Yang ibu tagih kepadamu, jadikanlah rumah ibumu salah satu tempat persinggahanmu, agar engkau dapat sekali-kali singgah kesana sekalipun hanya satu detik. Jangan jadikan ia sebagai tempat sampah yang tidak pernah engkau kunjungi atau sekiranya terpaksa engkau datang sambil kau tutup hidungmu sambil berlalu pergi.
Anakku …
Telah bungkuk pula punggungku, bergemetar kaki dan tanganku, karena badanku telah dimakan oleh usia, dan telah digerogoti oleh penyakit, berdirinya pun seharusnya telah dipapah, dudukpun harus dibopong,
akan tetapi yang tidak pernah sirna anakku … adalah cintaku kepadamu masih seperti dulu,
masih seperti lautan yang tidak pernah kering,
masih seperti angin yang tidak pernah berhenti bertiup,
sekiranya engkau dimuliakan satu hari saja oleh seseorang, niscaya engkau akan balas kebaikan dengan kebaikan. Sedangkan Ibumu mana balas budimu, mana balasan baikmu, bukankah seharusnya air susu dibalas dengan air yang serupa, dan bukankah Alloh Ta’ala telah berfirman :
“Bukanlah balasan kebaikan itu kecuali dengan kebaikan yang serupa”

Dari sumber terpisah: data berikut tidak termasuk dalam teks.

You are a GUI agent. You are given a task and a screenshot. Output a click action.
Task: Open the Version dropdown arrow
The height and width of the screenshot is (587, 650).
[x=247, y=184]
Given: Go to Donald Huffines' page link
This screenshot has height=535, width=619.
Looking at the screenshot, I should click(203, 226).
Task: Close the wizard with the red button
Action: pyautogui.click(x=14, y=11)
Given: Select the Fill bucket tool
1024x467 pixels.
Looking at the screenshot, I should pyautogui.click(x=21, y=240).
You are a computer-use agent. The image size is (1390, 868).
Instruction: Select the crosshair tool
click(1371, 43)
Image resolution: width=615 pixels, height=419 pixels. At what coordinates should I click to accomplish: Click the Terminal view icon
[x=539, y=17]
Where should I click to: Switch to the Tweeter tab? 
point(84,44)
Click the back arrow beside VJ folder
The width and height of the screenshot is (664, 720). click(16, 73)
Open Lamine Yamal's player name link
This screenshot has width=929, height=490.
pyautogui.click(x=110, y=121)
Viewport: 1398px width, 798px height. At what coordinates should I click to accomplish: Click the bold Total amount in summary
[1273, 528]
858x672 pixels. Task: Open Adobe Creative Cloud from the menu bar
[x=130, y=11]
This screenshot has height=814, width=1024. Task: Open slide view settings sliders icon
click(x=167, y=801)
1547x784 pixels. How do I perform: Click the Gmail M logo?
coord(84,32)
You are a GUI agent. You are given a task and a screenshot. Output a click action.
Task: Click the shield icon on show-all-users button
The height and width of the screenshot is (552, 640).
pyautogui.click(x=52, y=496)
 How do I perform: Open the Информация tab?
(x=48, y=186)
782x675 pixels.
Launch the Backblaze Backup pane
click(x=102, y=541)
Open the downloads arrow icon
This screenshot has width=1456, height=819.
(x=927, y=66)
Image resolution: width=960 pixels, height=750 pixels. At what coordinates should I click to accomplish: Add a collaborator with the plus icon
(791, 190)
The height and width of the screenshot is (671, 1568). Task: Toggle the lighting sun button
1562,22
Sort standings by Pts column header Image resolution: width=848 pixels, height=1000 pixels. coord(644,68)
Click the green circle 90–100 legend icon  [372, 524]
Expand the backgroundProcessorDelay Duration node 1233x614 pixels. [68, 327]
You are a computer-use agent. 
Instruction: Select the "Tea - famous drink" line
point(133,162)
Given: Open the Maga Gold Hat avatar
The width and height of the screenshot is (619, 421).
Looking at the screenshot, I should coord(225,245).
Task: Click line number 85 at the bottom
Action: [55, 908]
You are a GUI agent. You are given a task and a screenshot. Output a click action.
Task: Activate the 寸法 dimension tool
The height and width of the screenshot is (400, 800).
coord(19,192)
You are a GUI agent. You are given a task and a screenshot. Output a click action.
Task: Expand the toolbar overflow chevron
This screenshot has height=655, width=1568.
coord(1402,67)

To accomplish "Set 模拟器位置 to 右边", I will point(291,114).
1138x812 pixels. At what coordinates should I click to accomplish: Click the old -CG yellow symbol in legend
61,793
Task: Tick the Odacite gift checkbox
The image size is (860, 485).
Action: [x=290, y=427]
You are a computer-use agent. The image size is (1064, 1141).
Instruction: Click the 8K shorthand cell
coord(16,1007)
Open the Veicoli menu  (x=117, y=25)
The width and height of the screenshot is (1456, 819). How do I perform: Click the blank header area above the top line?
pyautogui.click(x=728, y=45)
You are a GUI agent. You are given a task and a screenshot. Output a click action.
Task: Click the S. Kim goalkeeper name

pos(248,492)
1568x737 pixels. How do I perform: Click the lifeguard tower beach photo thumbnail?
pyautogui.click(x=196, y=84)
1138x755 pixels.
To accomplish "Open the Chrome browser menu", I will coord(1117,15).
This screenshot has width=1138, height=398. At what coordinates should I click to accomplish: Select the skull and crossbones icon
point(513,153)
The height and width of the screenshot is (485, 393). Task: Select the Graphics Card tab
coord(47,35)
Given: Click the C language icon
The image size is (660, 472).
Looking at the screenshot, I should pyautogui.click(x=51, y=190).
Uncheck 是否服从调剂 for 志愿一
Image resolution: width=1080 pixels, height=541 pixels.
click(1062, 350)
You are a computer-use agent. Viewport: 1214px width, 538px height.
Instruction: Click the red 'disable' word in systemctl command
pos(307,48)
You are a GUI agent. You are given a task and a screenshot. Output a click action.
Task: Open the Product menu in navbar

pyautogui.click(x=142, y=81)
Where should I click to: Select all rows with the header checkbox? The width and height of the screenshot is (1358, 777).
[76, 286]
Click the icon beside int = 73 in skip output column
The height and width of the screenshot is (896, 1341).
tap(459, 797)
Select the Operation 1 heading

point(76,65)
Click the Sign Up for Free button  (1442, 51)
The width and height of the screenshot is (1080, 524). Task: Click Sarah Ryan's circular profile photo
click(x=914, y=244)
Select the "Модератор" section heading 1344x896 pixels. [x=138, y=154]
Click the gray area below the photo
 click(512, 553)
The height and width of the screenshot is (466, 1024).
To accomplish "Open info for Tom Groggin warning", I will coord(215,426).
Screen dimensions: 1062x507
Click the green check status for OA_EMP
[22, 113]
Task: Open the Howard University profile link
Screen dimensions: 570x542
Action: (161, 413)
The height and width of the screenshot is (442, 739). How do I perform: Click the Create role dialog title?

Sampai begitukah keras hatimu dan sudah begitu jauhkah dirimu, setelah berlalunya hari dan berselangnya waktu.
Wahai Anakku …
Setiap aku mendengar bahwa engkau bahagia dalam hidupmu, setiap itu pula bertambah kebahagiaanku.
Bagaimana tidak ?
Karena engkaulah buah dari kedua tanganku.
Engkau adalah hasil dari keletihanku,
Engkaulah laba dari semua usahaku.
Dosa apakah yang telah kuperbuat, sehingga engkau jadikan diriku musuh bebuyutanmu. Apakah aku pernah bersalah pada hari saat bergaul denganmu? Atau pernahkah aku berbuat lalai disaat melayanimu.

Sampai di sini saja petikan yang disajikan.